Aliza Roman, section head of the small animal building, says she feels very lucky most of her animals are protected by glass. But that does not mean they cannot be harmed by visitors.
"Snakes are very sensitive to vibrations, so when people knock on windows or glass it is upsetting to the animals," Roman says.
People do not always mean to hurt or bother the animals - it is a means of communication with the animals.
Some people put all their aggression into banging on the glass, she said. "It's upsetting and a little scary [when] it's a poisonous snake. What if they did break the glass," she asks - even though she luckily doubts that this could happen.
Roman is also in charge of the outdoor lemur exhibit, where she often finds objects such as gum, coins, wrappers, ice cream sticks and sticks with points to prick the lemurs. "I am so lucky the lemurs don't touch the stuff people throw in. It's as if they want to kill the animals," she says.
Animal feeding is another common problem. Jerusalem zoo animals share the local love for Bamba. Unfortunately, however, animals cannot digest the peanut butter puff like humans. The monkeys get diarrhea and then they cannot eat their regular food.
"They eat the Bamba and they pay for it days later with a special diet," she says.
On one previous occasion, the recklessness of a visitor also led to the death of an animal. A toco toucan was found dead in its cage on June 1, 1997, with bits of avocado around it, says Beverly Burge, section head of the hospital quarantine unit. Along with chocolate, avocado is a known bird toxin and, in fact, the autopsy report showed an increase in toxicity level for the bird.
People respond to explanation and education, rather than warnings and admonition, says marketing and public relations director Sigalit Dvir.
"It doesn't work to shout because people are here to enjoy themselves. We explain the diet, needs of the animal and why throwing things in the exhibit is bad," she says.

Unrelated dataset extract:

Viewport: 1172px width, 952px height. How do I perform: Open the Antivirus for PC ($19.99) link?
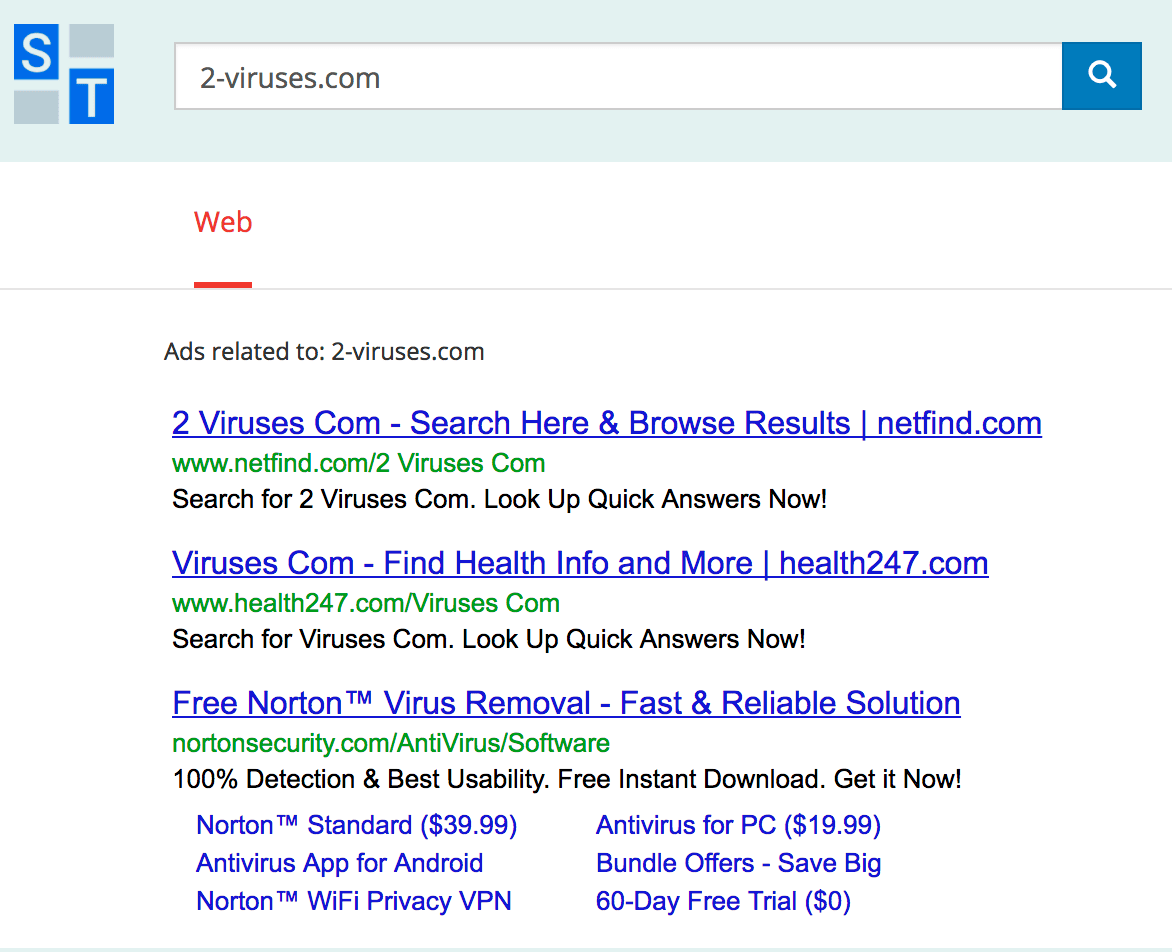pos(738,825)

Recently Roman saw a child playing with a small ball and asked the child to put the ball away. The mother defended her child, claiming it was "just a small ball."
"You know a small ball killed our hippo," Roman replied. The mother quickly apologized and put the ball away.
Matti's death drew criticism from groups such as Israel's Anonymous for Animal Rights.
"Animals are not for entertainment, and when you use them for entertainment, people will do things like throw a tennis ball to a hippo," insists Anonymous manager Menashe Eliezer. People for the Ethical Treatment of Animals (PETA) says on its Web site, "Zoos teach people that it is acceptable to interfere with animals and keep them locked up in captivity where they are bored, cramped and lonely. Zoos claim to educate people and preserve species, but they usually fall short on both counts."
But director-general Doron disagrees with PETA's account of zoos. "The model of zoos today are one of the most important concepts for conservation," he says.
Zoos have become conservation centers for endangered species or rare animals. The Jerusalem Biblical Zoo is involved in a reintroduction project of deer into the Jerusalem Hills. The zoo has almost 600,000 visitors a year and for many it is their only chance to learn about wildlife and conservation.
"Education is the basis for a better world concerning environmental issues and wildlife conservation," he says.
Until the world solves endangered species and conservation problems, zoos may be the only answer. "In a perfect world there would be no zoos," Roman says. "We would be together with the animals like Adam and Eve in Paradise."